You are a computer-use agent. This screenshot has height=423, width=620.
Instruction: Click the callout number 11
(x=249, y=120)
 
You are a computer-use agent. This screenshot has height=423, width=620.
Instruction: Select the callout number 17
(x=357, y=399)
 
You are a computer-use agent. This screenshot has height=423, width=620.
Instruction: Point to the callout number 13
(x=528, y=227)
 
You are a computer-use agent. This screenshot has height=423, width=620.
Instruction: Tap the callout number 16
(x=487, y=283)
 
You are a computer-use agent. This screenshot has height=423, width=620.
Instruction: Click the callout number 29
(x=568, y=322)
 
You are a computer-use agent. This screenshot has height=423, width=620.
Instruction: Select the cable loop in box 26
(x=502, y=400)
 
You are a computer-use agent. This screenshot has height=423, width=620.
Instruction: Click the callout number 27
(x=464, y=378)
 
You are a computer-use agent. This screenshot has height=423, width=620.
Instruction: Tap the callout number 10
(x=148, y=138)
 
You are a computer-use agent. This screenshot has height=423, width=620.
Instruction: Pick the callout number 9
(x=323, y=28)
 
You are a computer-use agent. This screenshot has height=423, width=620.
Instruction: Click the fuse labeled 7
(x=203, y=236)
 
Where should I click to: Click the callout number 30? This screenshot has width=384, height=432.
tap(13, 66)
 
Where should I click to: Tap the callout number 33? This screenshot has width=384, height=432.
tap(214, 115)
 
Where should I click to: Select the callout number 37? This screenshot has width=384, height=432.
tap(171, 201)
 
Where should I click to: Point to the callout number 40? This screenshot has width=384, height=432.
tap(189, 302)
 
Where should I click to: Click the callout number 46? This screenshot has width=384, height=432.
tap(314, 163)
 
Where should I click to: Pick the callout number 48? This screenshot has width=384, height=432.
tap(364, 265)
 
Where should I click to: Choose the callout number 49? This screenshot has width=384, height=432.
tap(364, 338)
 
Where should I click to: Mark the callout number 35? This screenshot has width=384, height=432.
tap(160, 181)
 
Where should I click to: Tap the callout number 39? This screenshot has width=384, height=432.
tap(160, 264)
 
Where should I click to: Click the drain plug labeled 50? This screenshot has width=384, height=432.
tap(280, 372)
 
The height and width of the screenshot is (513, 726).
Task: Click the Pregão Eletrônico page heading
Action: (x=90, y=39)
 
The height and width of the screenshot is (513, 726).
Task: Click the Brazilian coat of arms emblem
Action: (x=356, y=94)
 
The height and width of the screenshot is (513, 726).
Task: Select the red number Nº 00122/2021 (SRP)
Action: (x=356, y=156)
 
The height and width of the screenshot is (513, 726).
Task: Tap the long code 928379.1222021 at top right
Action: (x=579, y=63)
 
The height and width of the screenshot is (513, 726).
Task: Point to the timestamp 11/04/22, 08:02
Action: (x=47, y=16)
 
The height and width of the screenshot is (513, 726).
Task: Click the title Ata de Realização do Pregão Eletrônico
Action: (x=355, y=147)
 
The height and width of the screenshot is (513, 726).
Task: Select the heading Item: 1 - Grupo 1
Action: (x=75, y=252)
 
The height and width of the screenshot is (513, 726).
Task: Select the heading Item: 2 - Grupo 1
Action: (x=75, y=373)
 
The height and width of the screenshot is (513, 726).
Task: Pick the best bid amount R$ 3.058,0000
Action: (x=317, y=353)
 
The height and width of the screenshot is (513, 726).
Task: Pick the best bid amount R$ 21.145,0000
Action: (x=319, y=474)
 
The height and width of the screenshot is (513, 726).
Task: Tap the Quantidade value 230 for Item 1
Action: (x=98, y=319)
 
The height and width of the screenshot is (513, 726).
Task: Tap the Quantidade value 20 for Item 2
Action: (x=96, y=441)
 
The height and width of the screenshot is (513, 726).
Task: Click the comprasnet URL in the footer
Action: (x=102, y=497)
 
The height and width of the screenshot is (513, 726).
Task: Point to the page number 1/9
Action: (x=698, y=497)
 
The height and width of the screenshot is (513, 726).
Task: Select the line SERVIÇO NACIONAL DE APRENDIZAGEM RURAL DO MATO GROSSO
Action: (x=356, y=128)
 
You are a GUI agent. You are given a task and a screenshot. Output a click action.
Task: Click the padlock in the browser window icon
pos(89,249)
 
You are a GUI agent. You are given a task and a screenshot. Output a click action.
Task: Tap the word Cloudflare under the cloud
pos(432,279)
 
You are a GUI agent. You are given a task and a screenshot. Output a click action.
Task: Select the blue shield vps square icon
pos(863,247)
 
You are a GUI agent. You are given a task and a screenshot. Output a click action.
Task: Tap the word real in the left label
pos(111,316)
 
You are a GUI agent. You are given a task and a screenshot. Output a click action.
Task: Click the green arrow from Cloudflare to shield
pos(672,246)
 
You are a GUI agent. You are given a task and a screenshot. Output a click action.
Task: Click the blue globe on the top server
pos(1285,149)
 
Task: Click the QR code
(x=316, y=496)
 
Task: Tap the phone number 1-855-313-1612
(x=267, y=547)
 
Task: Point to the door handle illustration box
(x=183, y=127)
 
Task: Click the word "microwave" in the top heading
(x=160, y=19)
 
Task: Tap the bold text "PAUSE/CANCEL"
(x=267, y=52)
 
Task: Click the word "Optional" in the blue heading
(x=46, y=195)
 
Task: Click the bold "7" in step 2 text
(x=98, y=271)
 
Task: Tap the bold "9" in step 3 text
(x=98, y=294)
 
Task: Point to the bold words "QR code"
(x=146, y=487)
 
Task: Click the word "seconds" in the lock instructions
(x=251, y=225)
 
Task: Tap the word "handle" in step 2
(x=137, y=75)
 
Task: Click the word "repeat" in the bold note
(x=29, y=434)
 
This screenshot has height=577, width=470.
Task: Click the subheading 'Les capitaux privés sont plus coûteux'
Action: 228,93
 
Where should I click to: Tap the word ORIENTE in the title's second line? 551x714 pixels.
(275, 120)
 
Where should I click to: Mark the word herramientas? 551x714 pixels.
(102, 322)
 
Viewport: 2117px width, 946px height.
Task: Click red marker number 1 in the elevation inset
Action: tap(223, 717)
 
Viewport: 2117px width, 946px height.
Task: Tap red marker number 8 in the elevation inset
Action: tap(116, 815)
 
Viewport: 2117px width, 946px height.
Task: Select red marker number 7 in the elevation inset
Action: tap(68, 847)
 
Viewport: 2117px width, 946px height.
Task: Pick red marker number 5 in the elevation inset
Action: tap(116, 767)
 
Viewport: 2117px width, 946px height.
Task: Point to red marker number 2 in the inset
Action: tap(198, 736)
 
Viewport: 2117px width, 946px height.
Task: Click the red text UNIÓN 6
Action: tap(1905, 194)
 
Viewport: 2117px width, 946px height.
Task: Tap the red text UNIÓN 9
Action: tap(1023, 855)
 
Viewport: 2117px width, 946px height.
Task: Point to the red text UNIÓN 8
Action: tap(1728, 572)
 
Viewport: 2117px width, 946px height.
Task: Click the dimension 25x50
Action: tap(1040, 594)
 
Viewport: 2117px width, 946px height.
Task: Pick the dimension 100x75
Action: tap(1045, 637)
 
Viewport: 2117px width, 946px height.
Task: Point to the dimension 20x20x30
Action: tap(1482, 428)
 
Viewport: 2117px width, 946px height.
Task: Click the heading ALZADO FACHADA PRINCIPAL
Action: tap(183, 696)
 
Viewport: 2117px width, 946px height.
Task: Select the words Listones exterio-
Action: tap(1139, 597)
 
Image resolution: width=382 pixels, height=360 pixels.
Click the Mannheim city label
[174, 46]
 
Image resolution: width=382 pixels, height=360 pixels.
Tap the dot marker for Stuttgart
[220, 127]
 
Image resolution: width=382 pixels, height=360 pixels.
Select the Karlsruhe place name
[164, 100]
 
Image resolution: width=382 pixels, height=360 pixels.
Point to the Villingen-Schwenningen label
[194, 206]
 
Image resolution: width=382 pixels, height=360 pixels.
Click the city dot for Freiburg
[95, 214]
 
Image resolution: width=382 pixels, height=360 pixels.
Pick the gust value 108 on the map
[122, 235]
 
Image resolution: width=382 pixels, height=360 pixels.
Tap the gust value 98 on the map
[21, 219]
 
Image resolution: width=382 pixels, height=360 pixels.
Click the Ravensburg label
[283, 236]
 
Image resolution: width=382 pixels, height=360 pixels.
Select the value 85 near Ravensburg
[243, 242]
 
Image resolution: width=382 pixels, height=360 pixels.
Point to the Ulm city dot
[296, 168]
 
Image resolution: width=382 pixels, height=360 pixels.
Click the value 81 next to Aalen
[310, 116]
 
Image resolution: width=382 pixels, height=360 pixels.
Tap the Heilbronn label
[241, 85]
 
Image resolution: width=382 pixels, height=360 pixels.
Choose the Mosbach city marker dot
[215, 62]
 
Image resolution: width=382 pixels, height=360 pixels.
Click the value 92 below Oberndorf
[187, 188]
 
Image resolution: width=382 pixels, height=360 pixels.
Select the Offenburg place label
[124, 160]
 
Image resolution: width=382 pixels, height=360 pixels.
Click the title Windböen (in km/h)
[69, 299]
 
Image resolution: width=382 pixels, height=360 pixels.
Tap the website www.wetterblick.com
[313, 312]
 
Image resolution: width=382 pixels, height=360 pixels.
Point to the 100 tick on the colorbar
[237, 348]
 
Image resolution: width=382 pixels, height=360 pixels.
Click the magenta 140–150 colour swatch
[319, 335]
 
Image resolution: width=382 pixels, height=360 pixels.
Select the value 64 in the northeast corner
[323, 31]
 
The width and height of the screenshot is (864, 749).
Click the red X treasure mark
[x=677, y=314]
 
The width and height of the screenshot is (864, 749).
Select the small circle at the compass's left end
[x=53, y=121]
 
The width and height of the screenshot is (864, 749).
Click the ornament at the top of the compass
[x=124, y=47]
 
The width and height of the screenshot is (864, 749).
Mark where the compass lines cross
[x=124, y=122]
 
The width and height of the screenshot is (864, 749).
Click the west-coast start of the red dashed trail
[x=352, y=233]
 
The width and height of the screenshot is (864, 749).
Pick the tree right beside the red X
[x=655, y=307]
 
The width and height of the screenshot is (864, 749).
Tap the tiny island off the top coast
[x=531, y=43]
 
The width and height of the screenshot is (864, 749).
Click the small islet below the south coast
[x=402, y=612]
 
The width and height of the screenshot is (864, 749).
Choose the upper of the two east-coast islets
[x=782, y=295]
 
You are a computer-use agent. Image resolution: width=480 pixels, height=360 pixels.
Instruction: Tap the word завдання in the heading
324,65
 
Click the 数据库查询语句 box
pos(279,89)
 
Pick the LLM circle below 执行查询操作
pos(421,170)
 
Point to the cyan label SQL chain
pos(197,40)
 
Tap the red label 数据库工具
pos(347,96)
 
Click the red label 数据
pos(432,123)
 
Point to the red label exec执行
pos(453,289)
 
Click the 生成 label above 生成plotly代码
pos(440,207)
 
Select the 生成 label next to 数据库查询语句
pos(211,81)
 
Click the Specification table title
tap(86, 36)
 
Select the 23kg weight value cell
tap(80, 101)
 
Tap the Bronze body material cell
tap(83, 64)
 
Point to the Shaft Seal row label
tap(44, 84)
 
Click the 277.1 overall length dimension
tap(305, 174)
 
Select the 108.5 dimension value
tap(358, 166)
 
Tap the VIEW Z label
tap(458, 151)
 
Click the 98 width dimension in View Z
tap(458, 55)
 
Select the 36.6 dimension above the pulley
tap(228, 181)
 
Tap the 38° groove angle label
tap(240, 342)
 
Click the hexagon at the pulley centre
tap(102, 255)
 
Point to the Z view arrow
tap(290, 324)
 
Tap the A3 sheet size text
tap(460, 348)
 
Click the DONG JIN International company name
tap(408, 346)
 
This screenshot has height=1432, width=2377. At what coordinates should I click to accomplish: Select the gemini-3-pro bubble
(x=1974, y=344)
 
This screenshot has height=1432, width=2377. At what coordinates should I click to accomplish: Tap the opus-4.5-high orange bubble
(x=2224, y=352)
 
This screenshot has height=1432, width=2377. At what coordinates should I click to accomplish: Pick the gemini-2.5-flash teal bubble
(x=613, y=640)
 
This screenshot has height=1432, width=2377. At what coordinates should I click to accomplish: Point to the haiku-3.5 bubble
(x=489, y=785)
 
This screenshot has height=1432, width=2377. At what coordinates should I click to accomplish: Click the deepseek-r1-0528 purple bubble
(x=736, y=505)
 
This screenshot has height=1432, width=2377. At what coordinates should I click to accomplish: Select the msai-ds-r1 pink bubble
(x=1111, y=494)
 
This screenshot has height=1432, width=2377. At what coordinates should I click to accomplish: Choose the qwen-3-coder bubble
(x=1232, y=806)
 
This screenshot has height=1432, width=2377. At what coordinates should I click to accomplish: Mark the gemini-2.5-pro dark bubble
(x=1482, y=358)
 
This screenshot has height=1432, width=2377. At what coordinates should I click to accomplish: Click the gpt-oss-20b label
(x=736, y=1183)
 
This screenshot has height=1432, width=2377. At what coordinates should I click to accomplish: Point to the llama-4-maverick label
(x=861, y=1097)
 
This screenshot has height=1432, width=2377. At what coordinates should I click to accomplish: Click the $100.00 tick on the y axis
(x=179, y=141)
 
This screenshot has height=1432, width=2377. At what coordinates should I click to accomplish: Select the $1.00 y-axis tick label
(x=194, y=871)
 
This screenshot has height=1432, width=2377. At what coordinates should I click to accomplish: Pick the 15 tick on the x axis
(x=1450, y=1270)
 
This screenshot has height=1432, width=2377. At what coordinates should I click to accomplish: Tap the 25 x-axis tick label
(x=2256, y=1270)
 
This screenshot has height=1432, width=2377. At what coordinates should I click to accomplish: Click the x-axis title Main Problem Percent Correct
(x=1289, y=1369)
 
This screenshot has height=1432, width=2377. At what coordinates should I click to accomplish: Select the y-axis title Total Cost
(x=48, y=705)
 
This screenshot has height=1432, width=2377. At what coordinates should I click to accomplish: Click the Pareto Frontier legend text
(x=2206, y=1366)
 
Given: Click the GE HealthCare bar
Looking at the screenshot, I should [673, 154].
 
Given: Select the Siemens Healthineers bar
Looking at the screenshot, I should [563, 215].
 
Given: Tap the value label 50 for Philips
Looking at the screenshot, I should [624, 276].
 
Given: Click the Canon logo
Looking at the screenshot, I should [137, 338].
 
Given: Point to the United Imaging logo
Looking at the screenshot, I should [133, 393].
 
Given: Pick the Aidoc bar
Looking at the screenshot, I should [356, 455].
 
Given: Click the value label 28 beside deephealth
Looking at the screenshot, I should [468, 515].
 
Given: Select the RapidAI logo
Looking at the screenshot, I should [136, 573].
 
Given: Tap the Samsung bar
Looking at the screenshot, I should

==============================

Stated exercise: Starting with the line that contains "Where should I click to: Tap the callout number 33?" and going on through the line that contains "tap(171, 201)", write those lines out again with the requests included. Leave the requests unchanged, but multiply each click coordinate in the answers by 0.85 and round to the nearest whole number, with halves rounded up.

Exercise answer:
Where should I click to: Tap the callout number 33? This screenshot has width=384, height=432.
tap(182, 98)
 
Where should I click to: Select the callout number 37? This screenshot has width=384, height=432.
tap(145, 171)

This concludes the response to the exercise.